Subtractive proteomic analysis for identification of potential drug targets and vaccine candidates against Burkholderia pseudomallei K96243

Abstract

Burkholderia pseudomallei is regarded as a global threat because of its ability to cause melioidosis, and potential as bioweapon. Intrinsic resistance to frontline antibiotics remains a major challenge in treating melioidosis. The increasing global burden of B. pseudomallei triggers the need to develop effective drugs and vaccine for controlling this pathogen. Therefore, we analyzed the whole proteome of B. pseudomallei K96243 using subtractive proteomic and immune-informatic analysis to find out potential drug target and vaccine candidate.

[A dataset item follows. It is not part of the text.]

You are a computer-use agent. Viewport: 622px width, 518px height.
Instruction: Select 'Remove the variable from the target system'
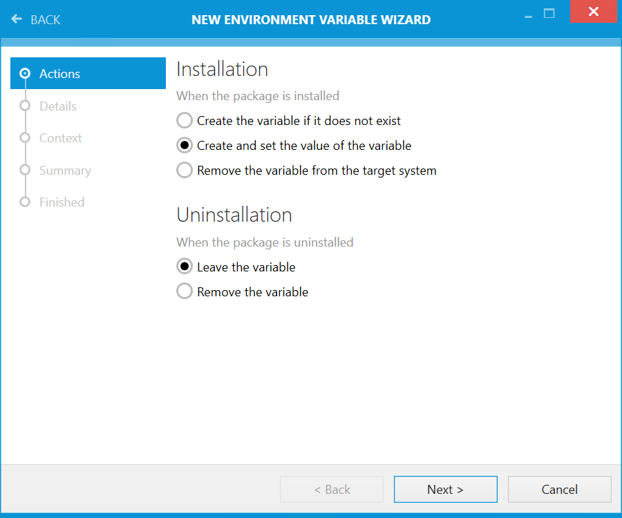184,170
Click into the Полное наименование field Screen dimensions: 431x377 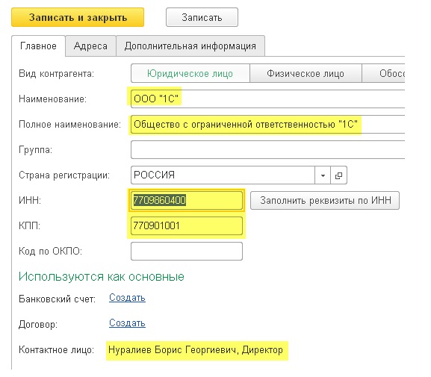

Our analysis revealed 45 essential and non-homologous metabolic proteins, involved in different unique metabolic pathways. 36 out of 45 proteins can serve as novel drug targets and the remaining proteins had already been targeted with experimental drugs. 2 novel targets of cytoplasmic localization, namely dihydroneopterin aldolase and phosphoribosyl transferase were subjected to molecular docking with 14 antibiotics, which revealed the strong binding affinity of cefiderocol and tetracycline to the identified targets. Moreover, 100 ns molecular dynamic simulation and MM-PBSA calculation revealed the stability of drug-protein complexes. On the contrary, highly antigenic, non-allergic and non-toxic epitopes from three essential outer membrane proteins were joined by linkers and adjuvant to construct a chimeric peptide vaccine. The vaccine construct could efficiently bind to TLR-4 and generated robust immune response. The vaccine-receptor complex showed minimum deformability and good stability. Overall, our findings will aid in designing new inhibitors that disrupts the functionality of proposed targets and in the development of subunit vaccine for the therapeutic and prophylactic management of B. pseudomallei.